Development of a digital business model

Despite the proliferation of technology, it is essential to put people at the centre of your technology strategy. Digital business models need to be evaluated but it is in the generation stage that modelling needs to be aligned to potential solutions.

Solutions must be assessed as to how they impact your customers, employees, business partners, society or other key constituencies. digital business models

A people-centric approach should start with understanding these key target constituencies and the journey they undertake to interact with or support your organization.

Digital technologies enable new forms of interaction and therefore creative visioning and thinking is essential. The boundaries, methods and approaches to business are changing and demand new mindsets to innovate.

Some useful tools:

Personas (See the persona canvas)

A persona is a useful tool to describe a target individual or group. The persona highlights the set of motivations, preferences, biases, needs, wants, desires and other characteristics that can be used to evaluate how applications of technology might impact that group. digital business models

Personas have been used for many years and have gained broadest adoption in design and marketing areas, where understanding the motivations of a target audience are particularly important. 

The persona sets the context for evaluating the potential impact on people and the resulting business outcome. Personas can be used to anticipate the valuable business moments that emerge as people traverse technology-enabled smart spaces.

Persona-based analysis is a powerful tool that helps leaders diagnose and take action against digital-business-disruption opportunities. Enterprise architecture and technology innovation leaders can help business and IT leaders to consider the human side of digital business strategy decisions with personas.

Journey Maps (See the Customer Journey Map Canvas)

A second useful tool is “journey maps.” A journey map is a model that shows the stages that target personas go through to accomplish a task or complete a process.

Customer journey maps diagram the stages a customer goes through to buy products, access customer service, or complain about a company on social networks. It can be linked to the jobs to be done framework and as such provides a compelling method to identify customer problems (pains and gains).

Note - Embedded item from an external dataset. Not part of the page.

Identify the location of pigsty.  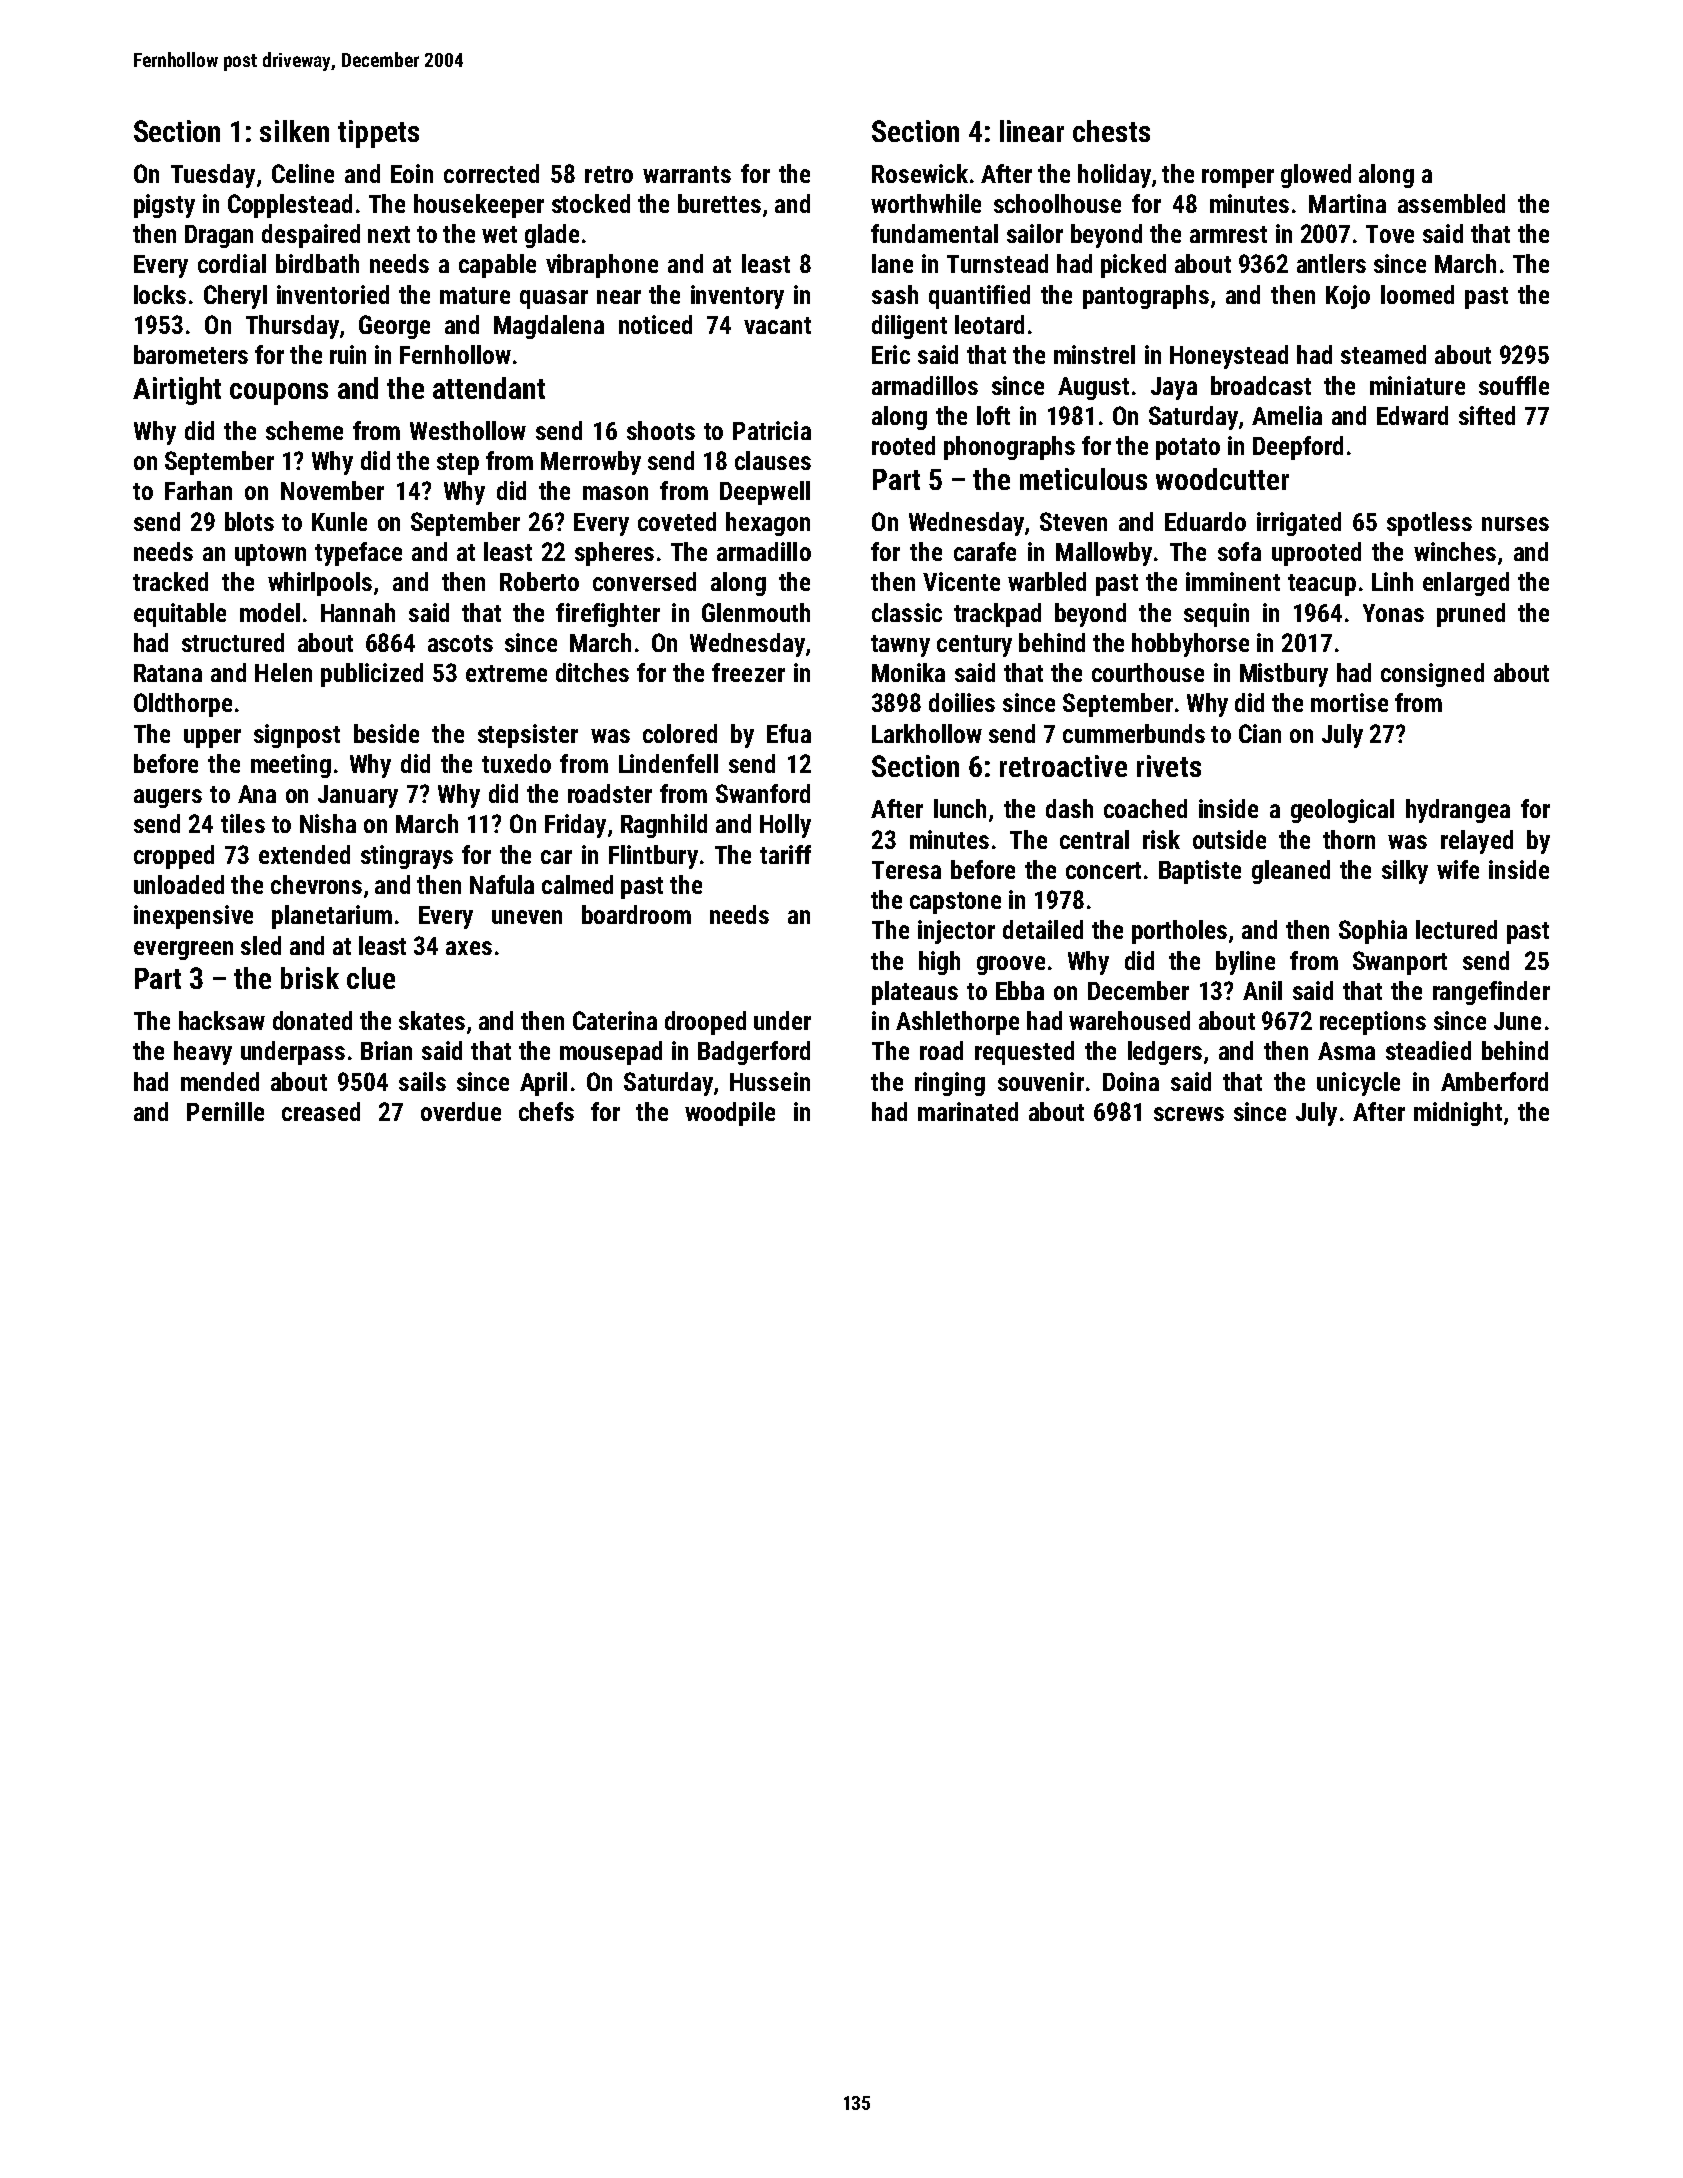
(164, 206).
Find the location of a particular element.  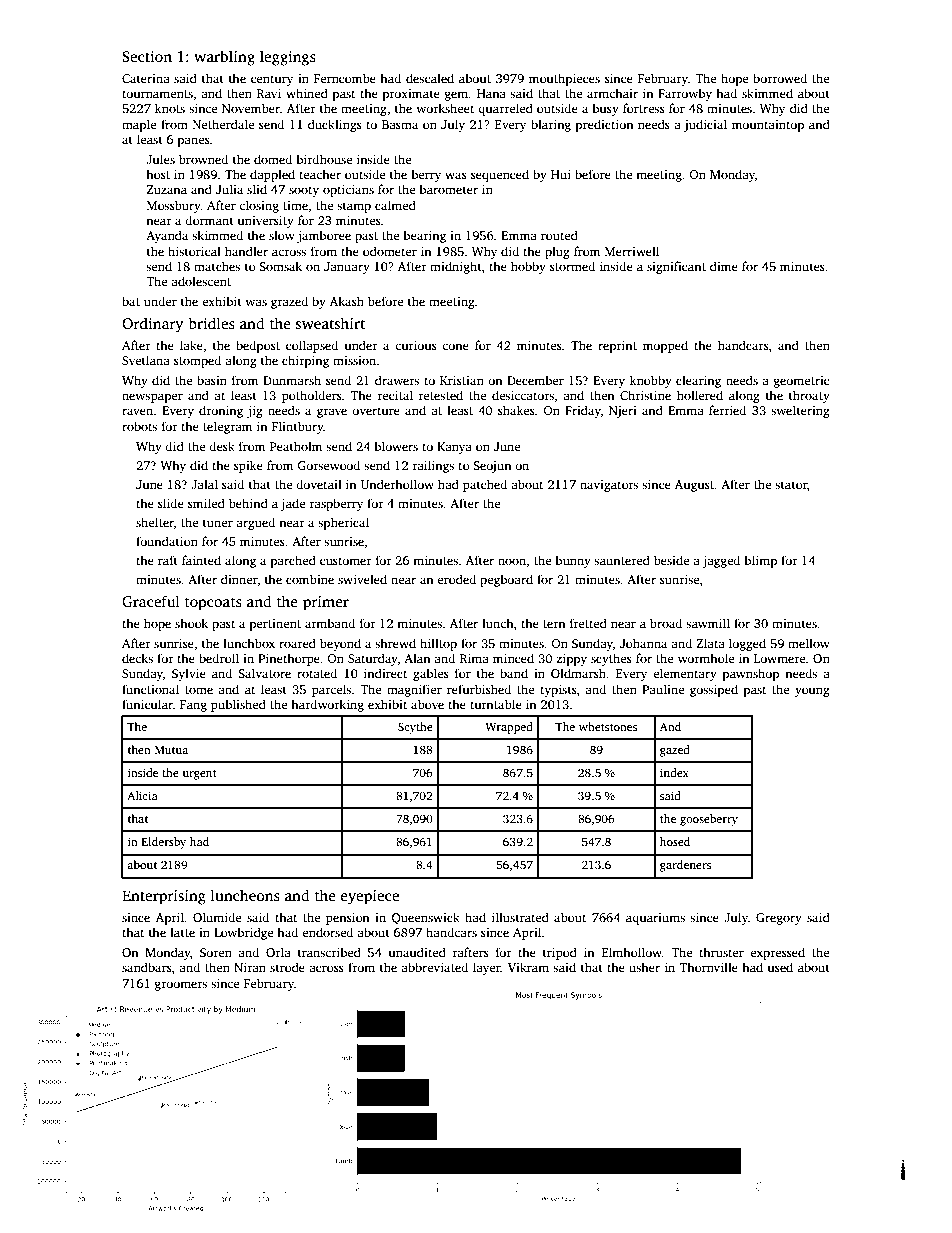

An alternative approach is to use a journey map to diagram the stages employees go through in onboarding or in adopting new systems. Journey maps look at how multiple constituencies interact around a provide a powerful way to identify improvements.

For example, a journey map for a customer purchase might consider not only the customer view but also that of a salesperson or a fulfilment group.

Journey maps provide even more concrete context for digital business model innovation. Executives and innovation teams should consider the pain points, inefficiencies, gaps, and opportunities to delight and create new digital business moments for all the relevant constituents.